- _Problem_
If a line in the listing below contains "history", return that line.

Listed records section start

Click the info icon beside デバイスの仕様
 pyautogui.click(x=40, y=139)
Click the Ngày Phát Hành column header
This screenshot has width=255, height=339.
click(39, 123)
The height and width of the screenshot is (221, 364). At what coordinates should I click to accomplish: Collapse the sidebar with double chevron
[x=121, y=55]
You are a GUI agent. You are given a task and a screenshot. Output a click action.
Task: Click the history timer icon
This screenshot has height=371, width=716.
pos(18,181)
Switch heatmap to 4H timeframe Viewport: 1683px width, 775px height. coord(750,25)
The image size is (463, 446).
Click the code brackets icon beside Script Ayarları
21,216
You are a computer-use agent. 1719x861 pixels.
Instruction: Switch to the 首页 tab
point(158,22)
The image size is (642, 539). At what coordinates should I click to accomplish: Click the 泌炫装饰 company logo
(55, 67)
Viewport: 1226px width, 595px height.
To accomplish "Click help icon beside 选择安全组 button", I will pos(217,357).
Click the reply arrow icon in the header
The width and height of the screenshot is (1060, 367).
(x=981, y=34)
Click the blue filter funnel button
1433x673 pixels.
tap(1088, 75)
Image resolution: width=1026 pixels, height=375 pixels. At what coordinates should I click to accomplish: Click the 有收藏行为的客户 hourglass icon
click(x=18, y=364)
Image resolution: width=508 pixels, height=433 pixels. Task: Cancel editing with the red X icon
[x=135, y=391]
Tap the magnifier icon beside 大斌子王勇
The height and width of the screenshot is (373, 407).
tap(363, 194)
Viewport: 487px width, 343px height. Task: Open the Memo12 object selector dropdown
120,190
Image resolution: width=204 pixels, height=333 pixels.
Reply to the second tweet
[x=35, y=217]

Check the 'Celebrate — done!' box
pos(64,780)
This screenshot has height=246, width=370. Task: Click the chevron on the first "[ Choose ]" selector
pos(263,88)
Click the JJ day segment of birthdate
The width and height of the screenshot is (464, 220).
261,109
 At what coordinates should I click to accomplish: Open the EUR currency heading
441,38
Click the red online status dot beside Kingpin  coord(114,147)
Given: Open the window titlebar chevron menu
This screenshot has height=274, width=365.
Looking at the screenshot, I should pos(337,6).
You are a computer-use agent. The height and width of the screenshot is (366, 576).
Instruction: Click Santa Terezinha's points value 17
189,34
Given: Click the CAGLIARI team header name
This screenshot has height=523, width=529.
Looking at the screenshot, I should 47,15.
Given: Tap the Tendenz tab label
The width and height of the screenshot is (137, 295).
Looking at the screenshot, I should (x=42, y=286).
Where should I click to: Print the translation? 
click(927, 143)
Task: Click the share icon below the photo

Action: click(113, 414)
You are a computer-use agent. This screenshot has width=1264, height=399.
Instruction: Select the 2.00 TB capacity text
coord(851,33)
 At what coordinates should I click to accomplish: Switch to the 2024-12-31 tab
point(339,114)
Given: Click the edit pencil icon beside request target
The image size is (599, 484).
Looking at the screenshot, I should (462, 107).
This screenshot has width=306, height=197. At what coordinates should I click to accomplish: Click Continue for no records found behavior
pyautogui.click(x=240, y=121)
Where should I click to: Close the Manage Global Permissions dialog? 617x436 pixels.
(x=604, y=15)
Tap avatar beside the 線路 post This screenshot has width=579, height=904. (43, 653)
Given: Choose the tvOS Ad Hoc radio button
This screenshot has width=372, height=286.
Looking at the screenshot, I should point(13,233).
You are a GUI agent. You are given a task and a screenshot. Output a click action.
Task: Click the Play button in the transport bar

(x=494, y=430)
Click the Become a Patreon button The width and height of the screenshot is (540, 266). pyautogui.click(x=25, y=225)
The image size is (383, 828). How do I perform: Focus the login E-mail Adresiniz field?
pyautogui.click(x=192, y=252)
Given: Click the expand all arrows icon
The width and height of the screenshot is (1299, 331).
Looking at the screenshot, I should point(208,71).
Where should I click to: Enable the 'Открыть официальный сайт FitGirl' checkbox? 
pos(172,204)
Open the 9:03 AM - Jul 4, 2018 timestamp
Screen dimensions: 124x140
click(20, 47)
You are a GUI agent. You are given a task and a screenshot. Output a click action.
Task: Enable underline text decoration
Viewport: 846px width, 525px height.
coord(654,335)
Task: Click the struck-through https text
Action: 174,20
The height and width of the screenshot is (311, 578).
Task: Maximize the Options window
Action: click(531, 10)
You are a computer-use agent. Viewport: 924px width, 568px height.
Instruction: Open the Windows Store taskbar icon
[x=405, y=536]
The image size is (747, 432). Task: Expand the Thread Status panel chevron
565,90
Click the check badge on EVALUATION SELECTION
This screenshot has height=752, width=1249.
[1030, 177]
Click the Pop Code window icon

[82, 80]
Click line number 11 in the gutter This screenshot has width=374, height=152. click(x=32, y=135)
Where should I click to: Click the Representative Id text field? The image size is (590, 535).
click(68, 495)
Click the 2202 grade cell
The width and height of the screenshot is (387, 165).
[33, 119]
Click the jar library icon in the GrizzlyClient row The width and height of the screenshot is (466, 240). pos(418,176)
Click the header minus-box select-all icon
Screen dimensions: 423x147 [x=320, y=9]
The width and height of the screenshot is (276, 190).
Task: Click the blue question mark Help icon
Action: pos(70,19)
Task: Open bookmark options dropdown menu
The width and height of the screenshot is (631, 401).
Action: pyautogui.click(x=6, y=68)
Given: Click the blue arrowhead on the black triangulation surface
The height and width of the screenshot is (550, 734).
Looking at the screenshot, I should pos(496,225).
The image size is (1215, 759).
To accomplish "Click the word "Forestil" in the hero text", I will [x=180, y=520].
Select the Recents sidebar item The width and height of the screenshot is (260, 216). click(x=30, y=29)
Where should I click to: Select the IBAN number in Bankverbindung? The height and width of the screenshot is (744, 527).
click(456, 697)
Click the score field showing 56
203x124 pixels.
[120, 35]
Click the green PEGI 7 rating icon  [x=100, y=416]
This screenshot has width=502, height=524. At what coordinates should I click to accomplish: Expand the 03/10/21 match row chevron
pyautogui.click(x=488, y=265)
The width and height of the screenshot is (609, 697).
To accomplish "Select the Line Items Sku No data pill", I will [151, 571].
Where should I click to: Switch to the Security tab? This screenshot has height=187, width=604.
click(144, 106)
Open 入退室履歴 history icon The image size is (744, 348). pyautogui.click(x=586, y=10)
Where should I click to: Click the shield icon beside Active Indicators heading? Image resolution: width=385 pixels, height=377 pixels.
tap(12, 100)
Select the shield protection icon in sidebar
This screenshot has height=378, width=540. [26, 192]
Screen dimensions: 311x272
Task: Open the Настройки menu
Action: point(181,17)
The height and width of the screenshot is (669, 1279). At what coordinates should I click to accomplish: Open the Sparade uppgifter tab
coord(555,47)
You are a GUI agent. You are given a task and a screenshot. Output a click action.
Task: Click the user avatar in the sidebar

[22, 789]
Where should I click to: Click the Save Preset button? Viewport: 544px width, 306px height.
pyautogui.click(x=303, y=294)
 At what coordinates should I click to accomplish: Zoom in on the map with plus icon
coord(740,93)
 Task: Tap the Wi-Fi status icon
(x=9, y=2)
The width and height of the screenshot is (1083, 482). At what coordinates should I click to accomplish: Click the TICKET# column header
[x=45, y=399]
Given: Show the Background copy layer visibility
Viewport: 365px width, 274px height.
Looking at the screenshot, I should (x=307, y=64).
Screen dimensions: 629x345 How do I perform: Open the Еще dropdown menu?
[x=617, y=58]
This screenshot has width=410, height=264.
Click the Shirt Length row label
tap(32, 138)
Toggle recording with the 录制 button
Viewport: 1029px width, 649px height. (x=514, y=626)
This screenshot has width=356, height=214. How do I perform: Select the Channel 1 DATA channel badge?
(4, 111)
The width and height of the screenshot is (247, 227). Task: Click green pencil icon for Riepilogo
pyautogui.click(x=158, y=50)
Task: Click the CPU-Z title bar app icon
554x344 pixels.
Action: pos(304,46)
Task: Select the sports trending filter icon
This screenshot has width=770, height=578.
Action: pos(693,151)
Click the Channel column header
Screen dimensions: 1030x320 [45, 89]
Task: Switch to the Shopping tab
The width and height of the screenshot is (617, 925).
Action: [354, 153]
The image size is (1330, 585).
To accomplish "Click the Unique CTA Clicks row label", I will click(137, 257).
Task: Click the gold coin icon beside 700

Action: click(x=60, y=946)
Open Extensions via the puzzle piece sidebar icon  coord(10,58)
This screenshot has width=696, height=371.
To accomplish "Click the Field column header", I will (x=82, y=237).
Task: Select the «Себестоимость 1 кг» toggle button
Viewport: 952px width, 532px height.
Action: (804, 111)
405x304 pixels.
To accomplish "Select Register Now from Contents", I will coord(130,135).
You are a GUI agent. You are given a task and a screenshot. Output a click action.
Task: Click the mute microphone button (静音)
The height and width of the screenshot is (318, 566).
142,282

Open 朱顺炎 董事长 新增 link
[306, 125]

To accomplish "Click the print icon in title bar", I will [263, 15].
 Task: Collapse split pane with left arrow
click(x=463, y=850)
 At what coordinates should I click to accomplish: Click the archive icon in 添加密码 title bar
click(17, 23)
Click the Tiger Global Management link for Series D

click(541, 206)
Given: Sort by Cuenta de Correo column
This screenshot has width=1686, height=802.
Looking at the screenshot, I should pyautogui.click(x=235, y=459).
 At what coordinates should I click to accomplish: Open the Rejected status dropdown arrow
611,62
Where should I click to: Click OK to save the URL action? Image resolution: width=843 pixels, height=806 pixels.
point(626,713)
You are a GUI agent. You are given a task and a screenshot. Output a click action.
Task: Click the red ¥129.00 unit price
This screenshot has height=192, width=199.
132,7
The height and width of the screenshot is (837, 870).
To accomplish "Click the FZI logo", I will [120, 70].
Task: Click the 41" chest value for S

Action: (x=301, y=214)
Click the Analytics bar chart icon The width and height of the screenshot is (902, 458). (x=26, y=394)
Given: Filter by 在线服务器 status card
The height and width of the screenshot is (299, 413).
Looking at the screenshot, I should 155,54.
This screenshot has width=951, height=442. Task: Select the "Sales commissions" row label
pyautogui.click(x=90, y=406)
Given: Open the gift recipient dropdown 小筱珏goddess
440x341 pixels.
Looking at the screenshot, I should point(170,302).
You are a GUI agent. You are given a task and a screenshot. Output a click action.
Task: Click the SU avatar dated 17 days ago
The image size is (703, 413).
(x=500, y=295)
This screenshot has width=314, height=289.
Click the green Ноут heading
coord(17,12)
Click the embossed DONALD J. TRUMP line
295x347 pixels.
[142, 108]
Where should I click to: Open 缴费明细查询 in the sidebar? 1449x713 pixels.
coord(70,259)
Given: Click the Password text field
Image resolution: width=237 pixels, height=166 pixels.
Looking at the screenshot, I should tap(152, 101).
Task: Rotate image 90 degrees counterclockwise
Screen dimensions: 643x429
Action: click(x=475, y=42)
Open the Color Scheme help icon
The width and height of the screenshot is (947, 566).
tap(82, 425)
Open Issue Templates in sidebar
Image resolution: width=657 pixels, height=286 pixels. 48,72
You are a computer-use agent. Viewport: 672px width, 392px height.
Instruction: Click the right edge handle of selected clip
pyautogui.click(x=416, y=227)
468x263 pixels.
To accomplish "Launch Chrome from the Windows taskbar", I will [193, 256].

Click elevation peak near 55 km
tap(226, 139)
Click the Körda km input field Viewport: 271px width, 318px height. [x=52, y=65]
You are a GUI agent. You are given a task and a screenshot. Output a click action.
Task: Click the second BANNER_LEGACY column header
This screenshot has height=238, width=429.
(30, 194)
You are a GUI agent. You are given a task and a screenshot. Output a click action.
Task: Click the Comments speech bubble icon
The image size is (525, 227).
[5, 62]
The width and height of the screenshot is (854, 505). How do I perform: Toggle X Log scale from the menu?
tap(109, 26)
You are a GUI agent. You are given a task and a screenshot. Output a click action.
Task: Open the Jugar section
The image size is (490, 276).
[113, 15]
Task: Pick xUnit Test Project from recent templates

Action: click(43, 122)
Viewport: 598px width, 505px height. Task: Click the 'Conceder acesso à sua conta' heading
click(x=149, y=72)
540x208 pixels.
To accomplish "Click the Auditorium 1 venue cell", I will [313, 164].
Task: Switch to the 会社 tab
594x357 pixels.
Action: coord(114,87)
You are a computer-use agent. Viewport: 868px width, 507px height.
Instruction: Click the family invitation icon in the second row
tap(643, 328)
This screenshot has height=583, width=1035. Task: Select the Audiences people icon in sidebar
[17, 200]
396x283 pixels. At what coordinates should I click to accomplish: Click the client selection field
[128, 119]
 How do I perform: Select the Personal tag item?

Listed records section end

- _Result of the task_
Task: Click the history timer icon
Open 入退室履歴 history icon The image size is (744, 348). pyautogui.click(x=586, y=10)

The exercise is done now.